She looked very much like the old silver-haired mother in Umberto Boccioni’s paintings. A great aunt with few words to say, mostly sitting majestically against the light of her window overseeing a backyard smelling of basil and lemons.

Great Aunt Margaret — iz-Zija Gerit, as we knew her — never married. The woman was an arch-Catholic who out of the fear of God and Archbishop Gonzi would never contemplate voting for Mintoff. My father did not agree with Archbishop Gonzi, though he never failed to go to Church and knew his Catechism inside out. This kept a degree of détente between my father and his aunt, enough to keep her contented.

Her house looked like a sacristy. Dark paintings of saints with crucifixes of Jesus butchered on the Cross. As a young family, we would visit her frequently and while getting news of who died in the village, we would occasionally stop for a quick Pater Noster, Ave Maria and Gloria Patri, the recitation of which was led by Aunt Gerit herself. Cue the pious break were Żejtun’s Church bells which, even after so many years, remain imprinted in my memory.

The woman could have been a character out of Downton Abbey, having worked in the service of the anglophile Maltese nobility. Her employer, Is-Sinjur, counted Dun Gorg Preca as one of his confidantes. Great Aunt would secure employment for her two nieces, my aunts, with Is-Sinjur. As wee girls, my aunts lived with their aunt having lost their father too soon. With five children and pregnant with her sixth, my grandmother lost her husband to kidney failure. With no welfare state to look after her, she called on her unmarried sister and brother to help. During the war my father and his siblings grew up with his extended family, which, like many other Maltese families in similar conditions, would chip in to keep things ticking.

Through Is-Sinjur (the earthly one, not the Almighty) and Aunt Gerit, one of my aunts met Dun Gorg Preca and was one of the first young women to join the Societas Doctrinae Christianae, better known as Tal-Mużew. Aunt Gerit did not join. Though a spinster, she remained the matriarch with whom her nieces would live until she left this earthly Calvary at a very old age.
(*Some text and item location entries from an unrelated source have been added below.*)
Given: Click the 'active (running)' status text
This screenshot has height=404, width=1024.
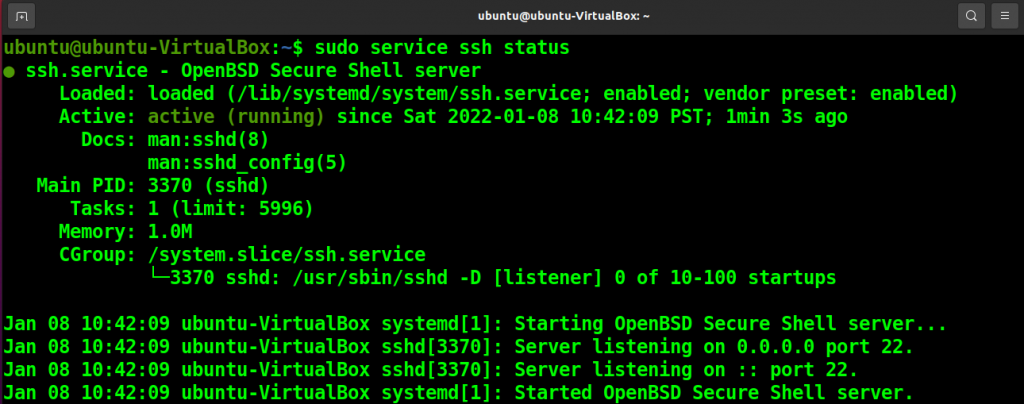Looking at the screenshot, I should pyautogui.click(x=236, y=117).
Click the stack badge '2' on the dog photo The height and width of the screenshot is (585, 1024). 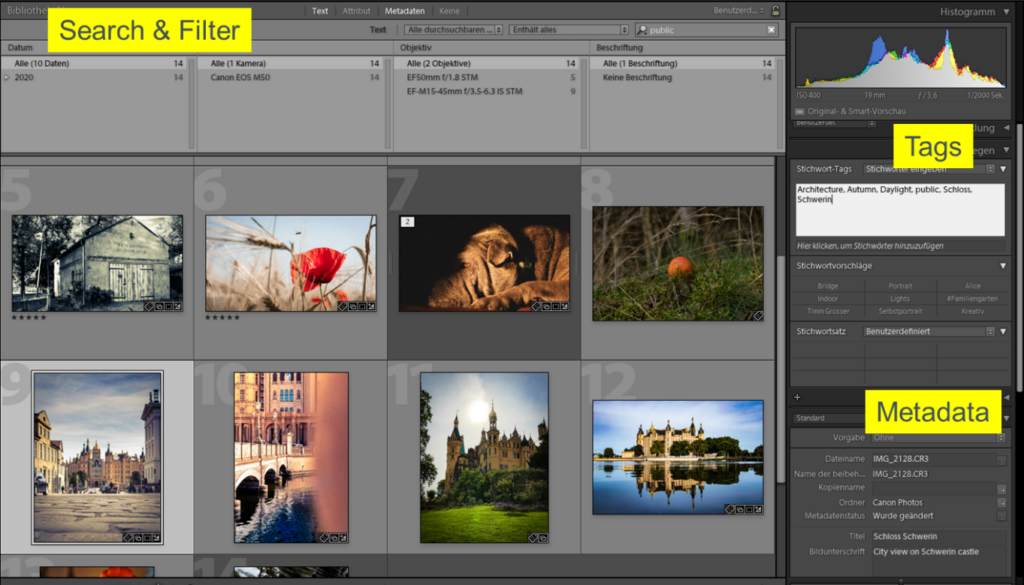[407, 222]
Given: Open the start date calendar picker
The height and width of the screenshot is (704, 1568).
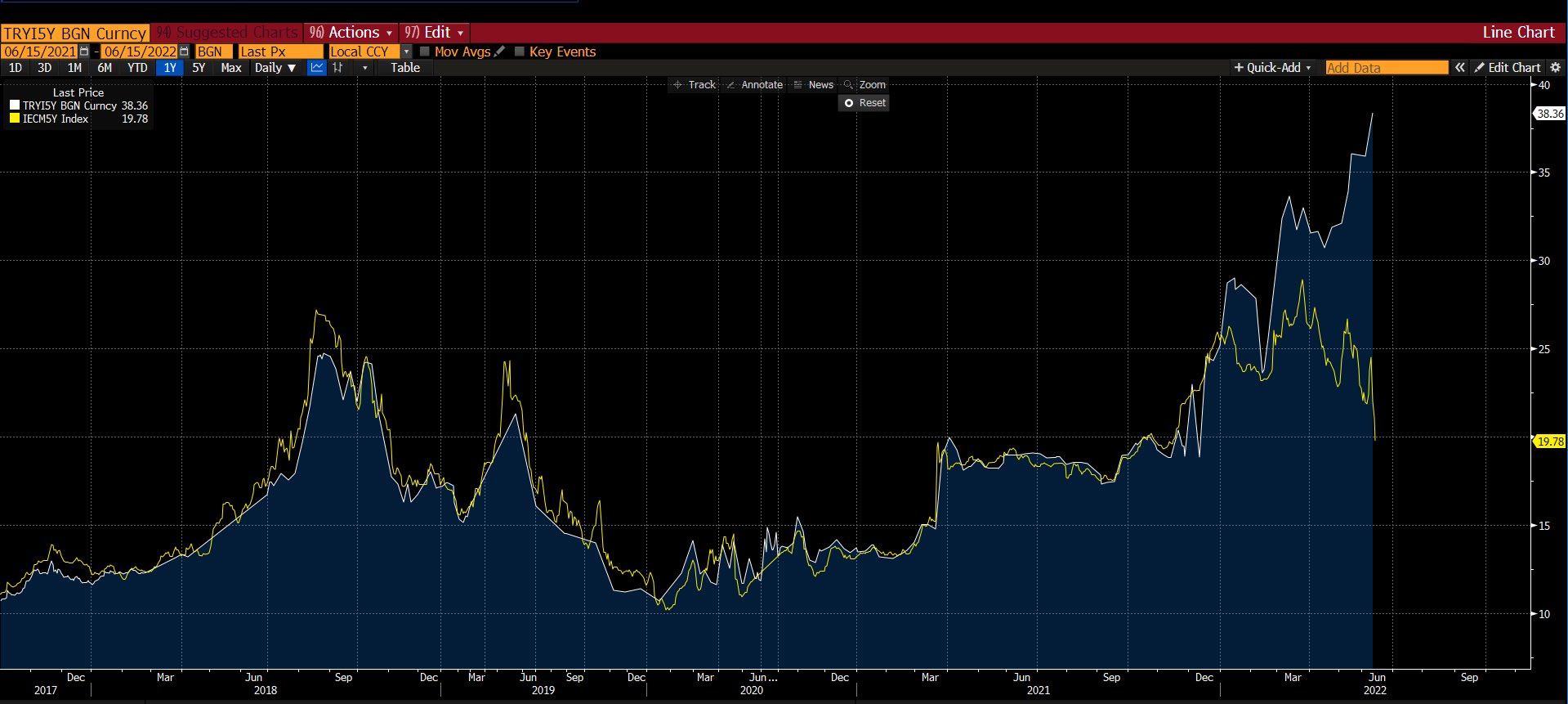Looking at the screenshot, I should (x=84, y=52).
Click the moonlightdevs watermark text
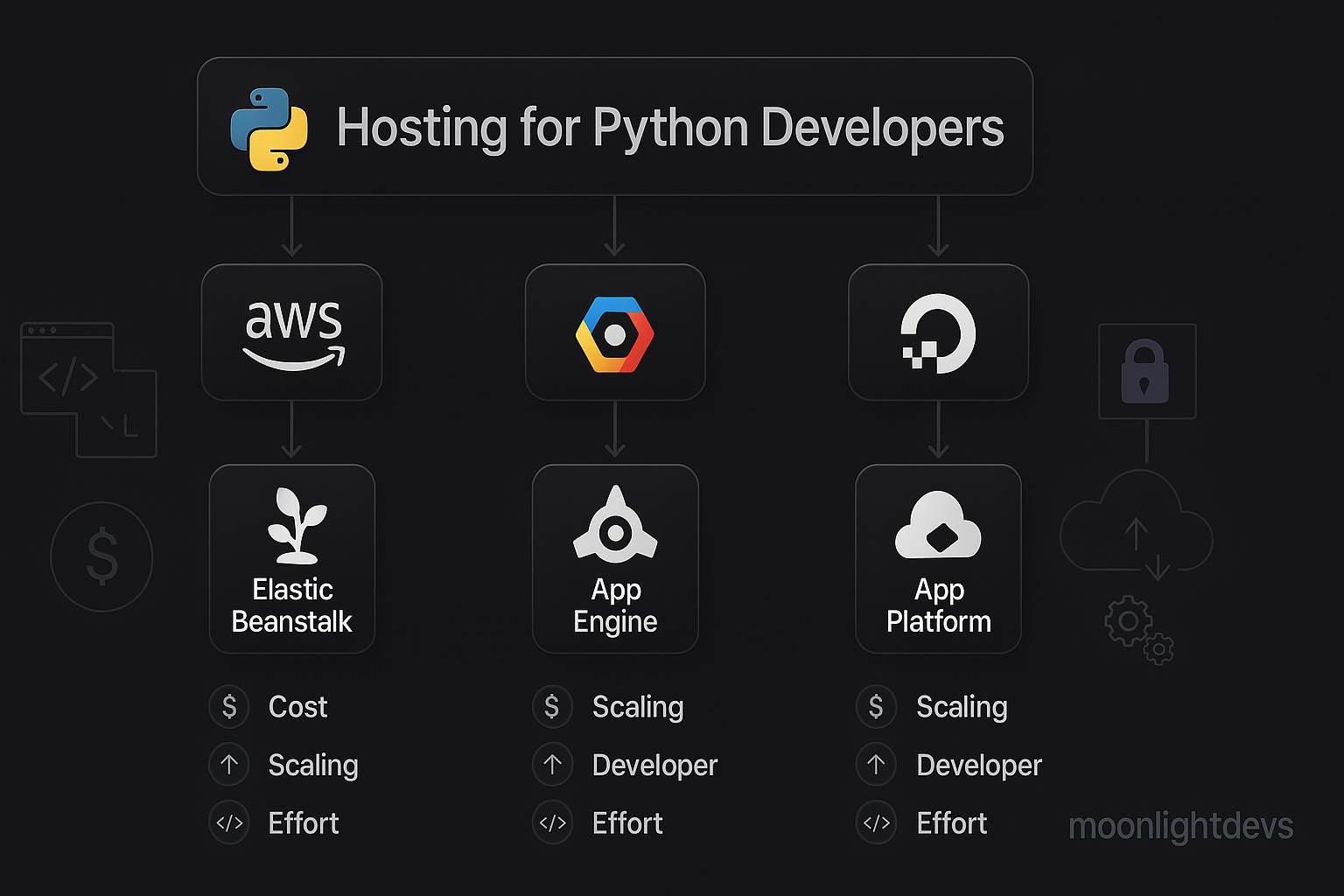This screenshot has height=896, width=1344. point(1180,826)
As you could imagine, like her aunt, my aunt went through the Sixties probably perturbed by Mintoff and my father’s support for him. But then again, just as she and her aunt adored the Nationalist doctor and MP, Dr Alexander Cachia Zammit, eventually this loyalty was passed on to the Labour MP and village doctor George Vella who gracefully and kindly returned his respect with equal equanimity.

Sandy and George, though from different parties, enjoyed unfailing loyalty from my devout Catholic Aunts—the reason being that they saw in their MPs a decency that went beyond favour or opportunism.

So why am I speaking of my aunts and their memory?

As I grow older, I tend to look back at long gone relatives as if they were characters in a novel which I lived and experienced as a young man. More so, I could now speak of an age where even when ideological conflicts were harsh and divisive, people stuck to their principles.

Like many, I could say that I was brought up to know why people were conservative or progressive. This gave me a notion of where people stood and why there were political parties that gave them leadership. I also feared but respected the likes of my Great Aunt who held principles but accepted a challenge or two from the younger generation that disagreed with her.

Many Maltese of my age have their own version of Aunt Gerit. I often think of her, especially when I hear latter-day charlatans telling us how the end of principles heralds some standardised era where politics is no more “ridden” with values, but where what seems to matter most is a managerial style of governance by which the people will be content albeit no less brainless.

In my own middle age, you might say that some of Aunt Gerit’s character rubbed off me. As I seek to stand by principles (which she would probably denounce) I know that I would never start from them as fixed dogmas. I detest ideologues as much as I loathe relativists. But I do think that if Aunt Gerit were to hear some idiot planning to revive Georg Borg Olivier’s Party through gratuitous nonsense, I don’t think she’ll be very pleased either.

As I recently found myself telling an old conservative acquaintance who probably was not as fond of talking to me when I was still a student singing Bandiera Rossa to taunt him: “Call me a nostalgic, but I do prefer to have two parties which are distinctly conservative and progressive, rather than two bland organizations which increasingly look alike and have nothing different to offer. At the very least I would then know where I stand with them”.

I would like to think that for once, my acquaintance agreed with me. Most probably, upon hearing my complaint, even Aunt Gerit would have smiled and said a couple of Ave Mariae for me, as I’m sure she did for her nephew in the heydays of Archbishop Gonzi’s quarrel with Dom Mintoff.